How does this hurt you if you have a loser?
If you have a site that is down- then the operator is a long way from seeing a return on their upside. So their incentive(whether they act on it or not) is to operate as efficiently as possible, ensuring they do just enough to not get fired. As a result, the squeaky wheel gets the grease analogy becomes applicable and time/resources are allocated to appeasing the site owners who have assets that are down and complain the most.
How does this hurt you if you have a winner?
If you have a winner the operator will be distracted by dealing with the portion of the portfolio that is down which will reduce the total upside you would otherwise be able to capitalize on with your winner.
Either way the operator is limited in their ability to maximize the value of the sites they are managing. This is a problem that will only get worse with both time and the number of sites limiting the total scale that any operator is able to achieve without resorting to tactics that allowed Income Store to grow as big as it did and fail as dramatically as it has.
SBA Loans or any other Personally Guaranteed debt is almost always mistake:
Taking on debt to finance the purchase of an online business can generate some phenomenal returns! Borrowing at 8% and generating a 30% return works out to some very incredible numbers.
The appeal is very strong! If you have that same $100k mentioned above, you get an SBA loan to cover 80% of the purchase price you can end up buying an asset with earnings of $160k/yr! (before covering the interest costs).
If this works out, the results are amazing, for $100k you can have an income replacing, financial freedom achieving online business!
However, online businesses are volatile and SBA loans are personally guaranteed. This risk is real and the dangers of SBA loans to buy online businesses is only now starting to be felt. With the increase in SBA loans over the last 1-2 years the first people who have bought an online that had a decline are only now getting impacted.
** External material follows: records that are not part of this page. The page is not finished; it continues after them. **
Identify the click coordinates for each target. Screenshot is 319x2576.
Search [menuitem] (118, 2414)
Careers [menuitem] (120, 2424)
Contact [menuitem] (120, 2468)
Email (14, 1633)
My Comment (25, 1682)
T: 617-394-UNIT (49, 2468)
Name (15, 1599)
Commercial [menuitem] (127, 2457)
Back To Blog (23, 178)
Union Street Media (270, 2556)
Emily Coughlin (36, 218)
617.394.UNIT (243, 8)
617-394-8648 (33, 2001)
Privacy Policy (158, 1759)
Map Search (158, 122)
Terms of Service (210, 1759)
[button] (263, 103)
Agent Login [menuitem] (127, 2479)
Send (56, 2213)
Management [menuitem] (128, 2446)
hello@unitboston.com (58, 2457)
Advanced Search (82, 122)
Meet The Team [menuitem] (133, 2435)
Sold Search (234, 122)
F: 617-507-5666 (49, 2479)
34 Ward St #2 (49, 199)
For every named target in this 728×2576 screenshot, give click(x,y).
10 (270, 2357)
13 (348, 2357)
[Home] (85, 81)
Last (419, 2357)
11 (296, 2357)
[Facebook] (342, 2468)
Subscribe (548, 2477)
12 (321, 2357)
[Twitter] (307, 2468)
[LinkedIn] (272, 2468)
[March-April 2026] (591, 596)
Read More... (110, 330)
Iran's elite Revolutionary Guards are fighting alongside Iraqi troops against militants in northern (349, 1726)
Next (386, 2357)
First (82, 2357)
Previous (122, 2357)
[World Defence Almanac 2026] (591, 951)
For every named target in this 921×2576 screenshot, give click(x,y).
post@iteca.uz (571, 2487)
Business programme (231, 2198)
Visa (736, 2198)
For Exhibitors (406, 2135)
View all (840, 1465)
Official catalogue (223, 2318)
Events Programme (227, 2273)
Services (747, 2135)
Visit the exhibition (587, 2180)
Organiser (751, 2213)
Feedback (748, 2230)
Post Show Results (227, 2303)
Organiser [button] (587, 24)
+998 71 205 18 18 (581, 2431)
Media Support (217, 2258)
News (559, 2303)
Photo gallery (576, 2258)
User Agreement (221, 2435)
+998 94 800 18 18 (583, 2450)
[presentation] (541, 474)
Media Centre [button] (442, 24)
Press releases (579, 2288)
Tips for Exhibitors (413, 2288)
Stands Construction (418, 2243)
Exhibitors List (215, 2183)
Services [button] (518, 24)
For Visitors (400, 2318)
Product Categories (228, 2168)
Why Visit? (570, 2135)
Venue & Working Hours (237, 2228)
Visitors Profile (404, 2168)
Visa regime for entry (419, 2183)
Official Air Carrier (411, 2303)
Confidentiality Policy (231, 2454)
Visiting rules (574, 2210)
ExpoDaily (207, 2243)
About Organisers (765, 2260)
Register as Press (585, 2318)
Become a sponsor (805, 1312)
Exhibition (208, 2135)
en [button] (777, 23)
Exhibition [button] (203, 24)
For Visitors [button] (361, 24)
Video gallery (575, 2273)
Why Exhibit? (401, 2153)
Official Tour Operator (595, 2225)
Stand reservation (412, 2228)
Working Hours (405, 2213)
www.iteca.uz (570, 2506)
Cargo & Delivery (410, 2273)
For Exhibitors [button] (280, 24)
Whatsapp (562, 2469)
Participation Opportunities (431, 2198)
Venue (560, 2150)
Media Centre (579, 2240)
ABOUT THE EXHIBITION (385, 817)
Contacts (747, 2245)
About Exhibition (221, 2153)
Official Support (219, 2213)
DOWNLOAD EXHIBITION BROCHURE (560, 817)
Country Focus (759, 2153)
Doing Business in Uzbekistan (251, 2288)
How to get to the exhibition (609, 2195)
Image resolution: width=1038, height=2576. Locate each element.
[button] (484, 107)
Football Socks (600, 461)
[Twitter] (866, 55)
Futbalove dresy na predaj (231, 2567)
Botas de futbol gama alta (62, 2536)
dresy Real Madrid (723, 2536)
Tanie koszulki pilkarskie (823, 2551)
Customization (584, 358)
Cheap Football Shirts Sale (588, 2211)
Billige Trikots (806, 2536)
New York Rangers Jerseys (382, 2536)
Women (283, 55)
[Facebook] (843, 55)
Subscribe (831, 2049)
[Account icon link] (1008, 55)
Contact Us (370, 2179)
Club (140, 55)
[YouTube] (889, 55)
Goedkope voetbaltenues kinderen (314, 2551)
There are already some stories of people who have had a site decline and as a result lost their house/financial security for their family.
I am fiscally conservative- so others will have a different view- but I do not see a scenario where I would take on debt that was personally guaranteed and risk my families financial security in a high risk attempt to achieve financial freedom.
Talking with others in this space who also manage a portfolio or a single successful income producing website they agreed. 100% of the 5 people I asked all making over 10k/month from their portfolio and have been doing so for years(they know what they are doing) would not take on personally secured debt to buy a site if it meant risking their families financial security.
Many people will wonder why I would write this article throwing some shade at the industry I am heavily involved in with MotionInvest.com among other projects like ContentRefined.com etc.
Part of the reason is guilt that I didn’t speak up more publicly about my reservations with Income Store.
But more importantly, is the realization that I will certainly be in this industry for the next decade and ensuring an efficient marketplace with minimal booms/busts by trying to be a voice that brings euphoria or fear back to reality- seems like it won’t be a waste of time.
Hopefully the largest implosion of the decade in this industry is now behind us only 0.19% of the way into it.